If there’s one thing that I think trans people and TERFs can agree upon, it’s this: there is a difference between living as a man and living as a woman. If that difference doesn’t matter, why the fuck are we doing any of this to ourselves? Why have we feminized and masculinized our bodies, jumped through legal hoops, risked social and professional estrangement, if none of this matters, if all that matters is identity? Presentation matters to us. That’s the reason so many trans folx chafe when asked to state their pronouns after years of effort at passing as their self-perceived gender.

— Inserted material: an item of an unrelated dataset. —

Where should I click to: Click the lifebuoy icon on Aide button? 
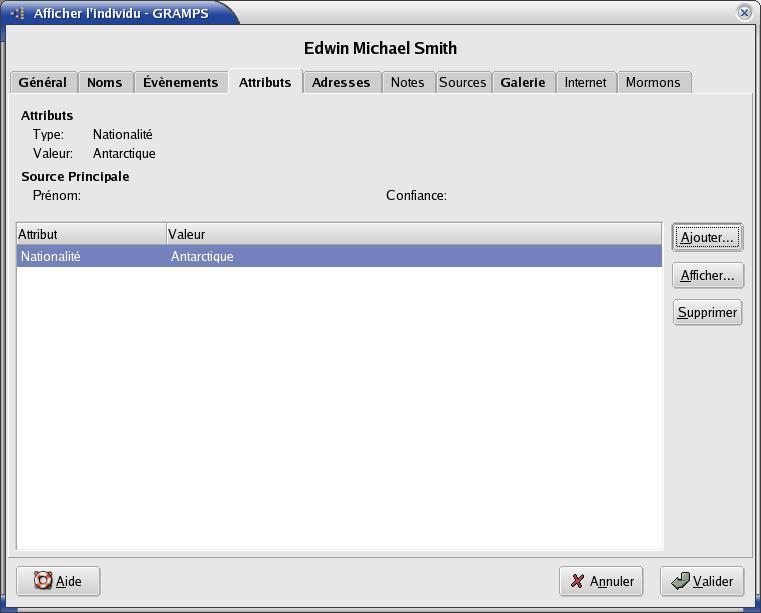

A presentation-based approach to trans issues basically instantly kills the most potent arguments transphobes have against trans rights. The hypothetical “man who suddenly claims he’s a woman” has been the most effective bogeyman in every debate about the role of trans people in cis society. Now of course, as acknowledged at the start of this essay regarding Mr. Rindsberg, transphobes do not argue in good faith, and so if that strawman were not there they’d pick another one. But if we look at how dramatically unsuccessful the identity-based approach to trans rights has been at convincing anyone, even most liberals, of its core tenets, we ignore the persuasiveness of that strawman at our peril.
Similarly, a lot of the hardest questions that trans-rights skeptics have had to ask go away without the myth of gender identity. The cursèd “attack helicopter” joke, mocked but never really answered by the trans community even as we quietly use our own versions of it in private, suddenly loses its rotors. “Why are transgender people valid but transracial people aren’t?”, which has never had a coherent answer that doesn’t rely on holding up the DSM-5 as a work of divine provenance, finds a simple answer: Just like transgender people who live as their gender, transracial people who live as their race are considered valid: It’s just that race is not physiology and the average person who meets this definition is someone who looks Asian but lives as part of a white family they were adopted into, not a white woman wearing blackface so people will think she’s Black.
Because gender isn’t special. It’s just one social norm we use to divide humans along lines that vaguely correlate with sex. Nothing magical happens inside our brains or souls that instantiates some objective truth about gender. Yes, some of us have very strong desires to be perceived as a specific gender, but some of us have very strong desires to be perceived as a specific weight, or skin tone, or degree of musculature, and put just as much work or more into making our bodies look those ways. None of this is identity. This is how we perceive ourselves, and how we modify our appearances so that others will perceive us the same way.
And what do you call your act?
Gender-identity-critical, of course.